Amara West on ResearchSpace: future

We envisaged further improvements to the interface, new search functionality and especially further research narratives to be released in the near future. A feature for integrating scientific data (e.g. C14 dating results) will also be showcased, and a bibliographic citation system implemented.

We will also be offering user profiles and accounts, for invited or interested researchers to respond to and engage with the data and our research. These accounts will allow access to authoring tools and the full range of ResearchSpace functionality, including assertions and argumentation.

ResearchSpace and archaeological projects

This use of ResearchSpace for Amara West also illustrates how the system can be configured for archaeological research. As Open Source code, individuals, institutions and projects can deploy instances of it for their own projects.
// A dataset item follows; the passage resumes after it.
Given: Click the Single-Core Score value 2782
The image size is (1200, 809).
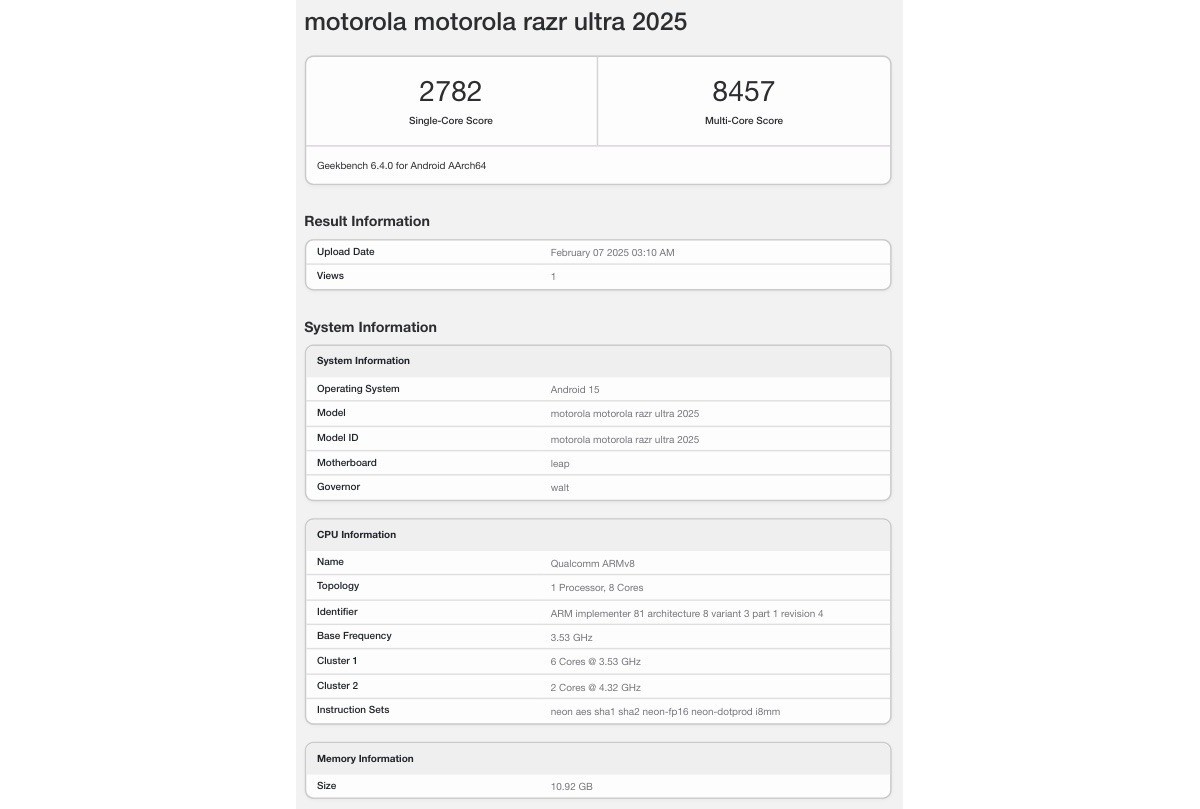Looking at the screenshot, I should click(x=450, y=91).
While this instance is tailored towards the documentation system employed by the Amara West Research Project, many of these will be standard to archaeological projects.
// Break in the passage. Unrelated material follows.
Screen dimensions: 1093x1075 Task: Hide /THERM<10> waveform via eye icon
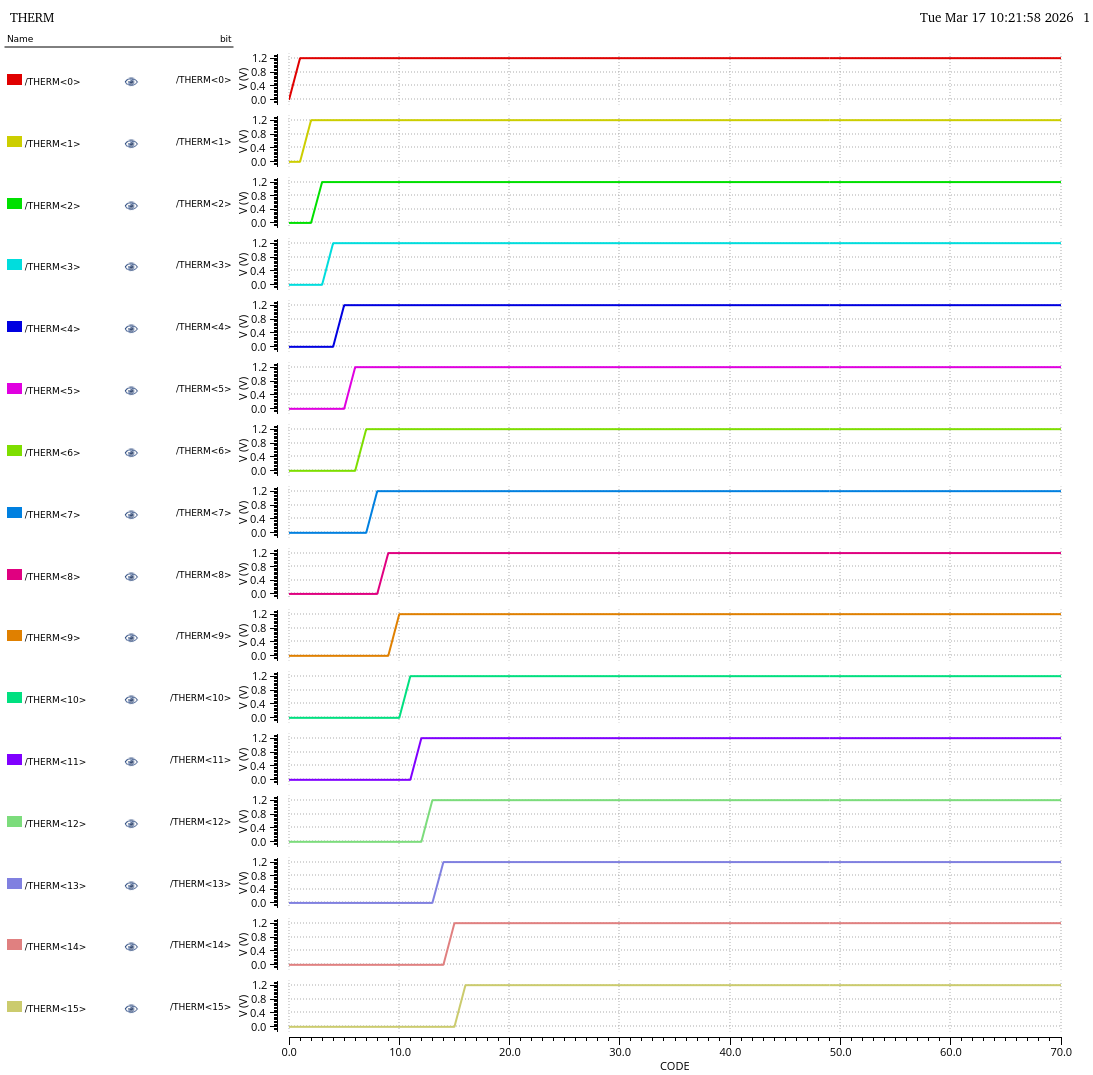pos(131,700)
If you are instigating a new project, the code can be downloaded and you can start inputting data, editing terms and thesauri, and associating images and other entities with that data through structured linked data, alongside authoring research outputs through Semantic Narratives and Knowledge Graphs.

If your project already has data in other formats, the system incorporates a function to upload data migrated into RDF format. The whole system is customisable to suit your project needs and interface preferences, either through your own expertise, seeking support from the community of ResearchSpace users or with the help of the ResearchSpace team. The ResearchSpace team are happy to discuss the integration or deployment of the system within existing or future projects, including within research funding applications.